Re: Last Call: TCP Slow Start, Congestion Avoidance, Fast Retransmit, and Fast Recovery Algorithms to Proposed Standard

Thomas Narten <narten@vnet.ibm.com> Wed, 20 March 1996 20:54 UTC

Received: from ietf.cnri.reston.va.us by IETF.CNRI.Reston.VA.US id aa25573; 20 Mar 96 15:54 EST
Received: from CNRI.Reston.VA.US by IETF.CNRI.Reston.VA.US id aa25569; 20 Mar 96 15:54 EST
Received: from ietf.cnri.reston.va.us by CNRI.Reston.VA.US id aa12968; 20 Mar 96 15:54 EST
Received: from ietf.cnri.reston.va.us by IETF.CNRI.Reston.VA.US id aa25560; 20 Mar 96 15:54 EST
Received: from vnet.ibm.com by IETF.CNRI.Reston.VA.US id aa25555; 20 Mar 96 15:54 EST
Received: from RTP by VNET.IBM.COM (IBM VM SMTP V2R3) with BSMTP id 6916; Wed, 20 Mar 96 15:54:09 EST
Received: by RTP (XAGENTA 4.0) id 4843; Wed, 20 Mar 1996 15:54:22 -0500
Received: from localhost.raleigh.ibm.com by cichlid.raleigh.ibm.com (AIX 3.2/UCB 5.64/4.03) id AA18885; Wed, 20 Mar 1996 15:54:19 -0500
Message-Id: <9603202054.AA18885@cichlid.raleigh.ibm.com>
To: Richard Stevens <rstevens@noao.edu>
Cc: The IESG <iesg@IETF.CNRI.Reston.VA.US>
Subject: Re: Last Call: TCP Slow Start, Congestion Avoidance, Fast Retransmit, and Fast Recovery Algorithms to Proposed Standard
In-Reply-To: Your message of "Tue, 19 Mar 1996 13:19:06 EST." <9603191319.aa18538@IETF.CNRI.Reston.VA.US>
Date: Wed, 20 Mar 1996 15:54:18 -0400
X-Orig-Sender: iesg-request@IETF.CNRI.Reston.VA.US
Sender: ietf-archive-request@IETF.CNRI.Reston.VA.US
From: Thomas Narten <narten@vnet.ibm.com>

Overall, it is great to see this finally made an RFC. I have some
wording suggestions that I think might improve the document.
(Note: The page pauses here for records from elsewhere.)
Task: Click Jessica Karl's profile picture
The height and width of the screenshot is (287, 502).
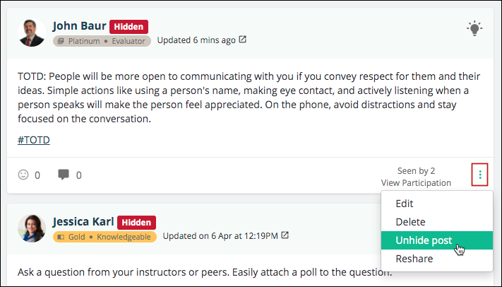Action: [31, 228]
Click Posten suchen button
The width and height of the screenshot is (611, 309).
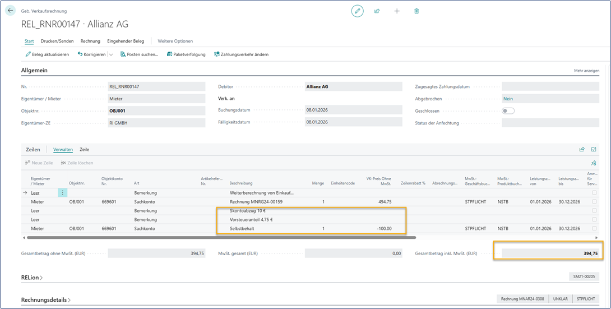pyautogui.click(x=139, y=54)
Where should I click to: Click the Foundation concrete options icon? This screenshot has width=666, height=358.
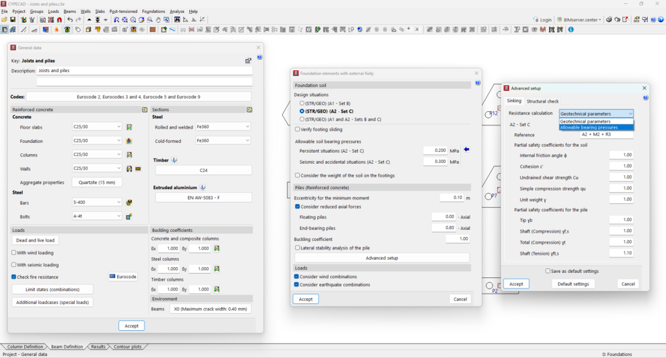(x=129, y=140)
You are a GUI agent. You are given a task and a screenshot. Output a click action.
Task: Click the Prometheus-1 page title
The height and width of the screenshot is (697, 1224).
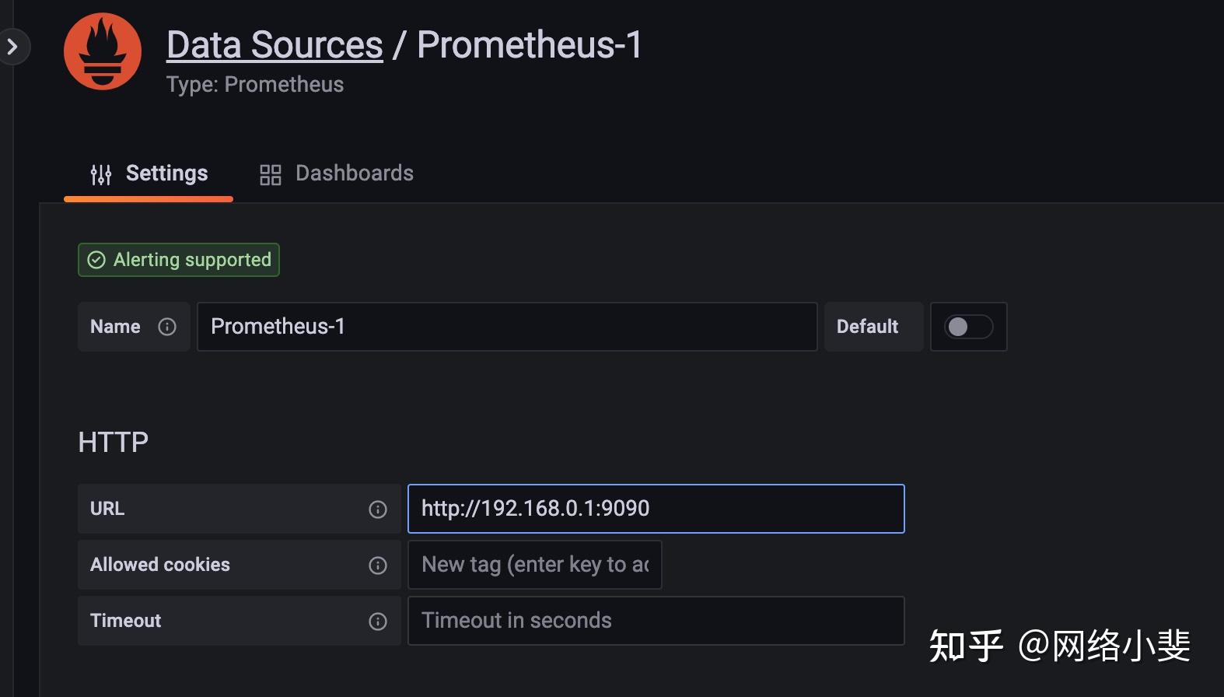pos(530,44)
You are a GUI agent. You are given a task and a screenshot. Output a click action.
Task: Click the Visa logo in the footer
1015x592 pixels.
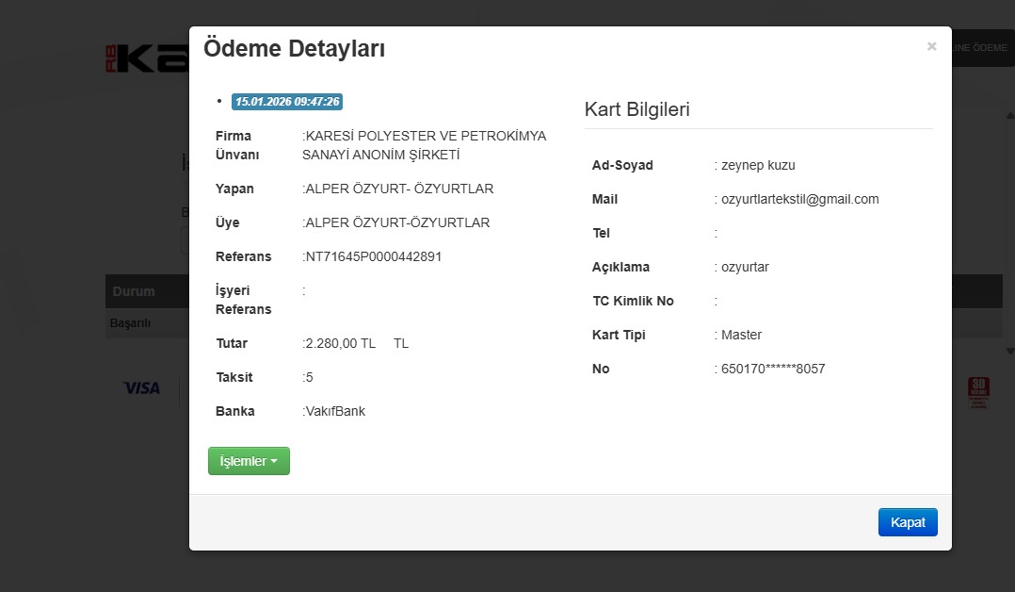click(x=142, y=387)
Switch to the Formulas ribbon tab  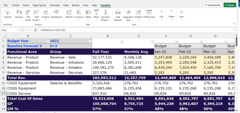pos(55,5)
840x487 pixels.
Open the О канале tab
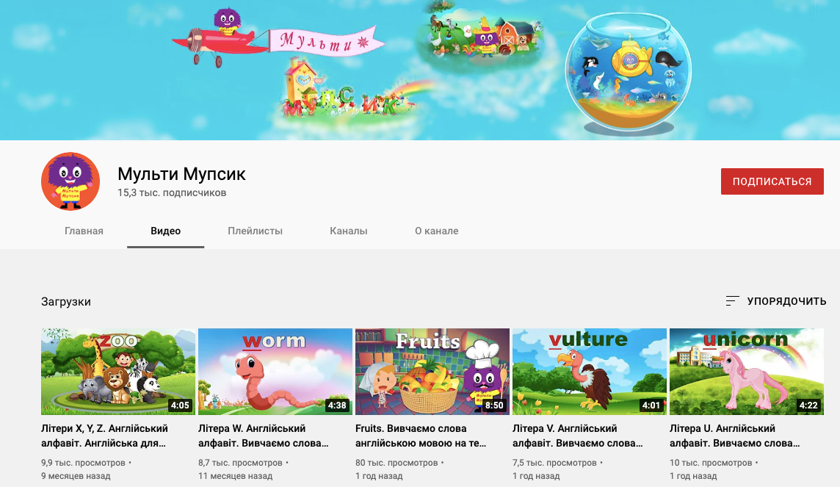(436, 231)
General comment. As a Proposed Standard, this should be telling
implementors what to do. There are places where the text comes off
more as a suggestion/explanation, or "here is what some
implementations do". This document should make it very clear what
implementations should do. That is, when is fast retransmit invoked?
MUST slow-start be done on LANs?  Etc.

I'd suggest reorganizing a bit and moving all the general descriptions
to the front (including Fast Retransmit and Fast Recovery, plus the
history of what was implemented where), and then having a final
section that describes the combined algorithms in perhaps even more
detail than is already done. The combined algorithms should be very
clear about what MUST be done, and what parameters should used. Right
now, the current description doesn't seem to fully describe Fast
Retransmit/Recovery, for example.

The remaining comments are more specific.

>     The algorithm to avoid this is called slow start.  It operates by
>     observing that the rate at which new packets should be injected into
>     the network is the rate at which the acknowledgments are returned by
>     the other end.

To be more precise, new packets should be injected at the same rate as
packets are leaving the network at the other end of the
connection. Received ACKs provide an indication of packets exiting.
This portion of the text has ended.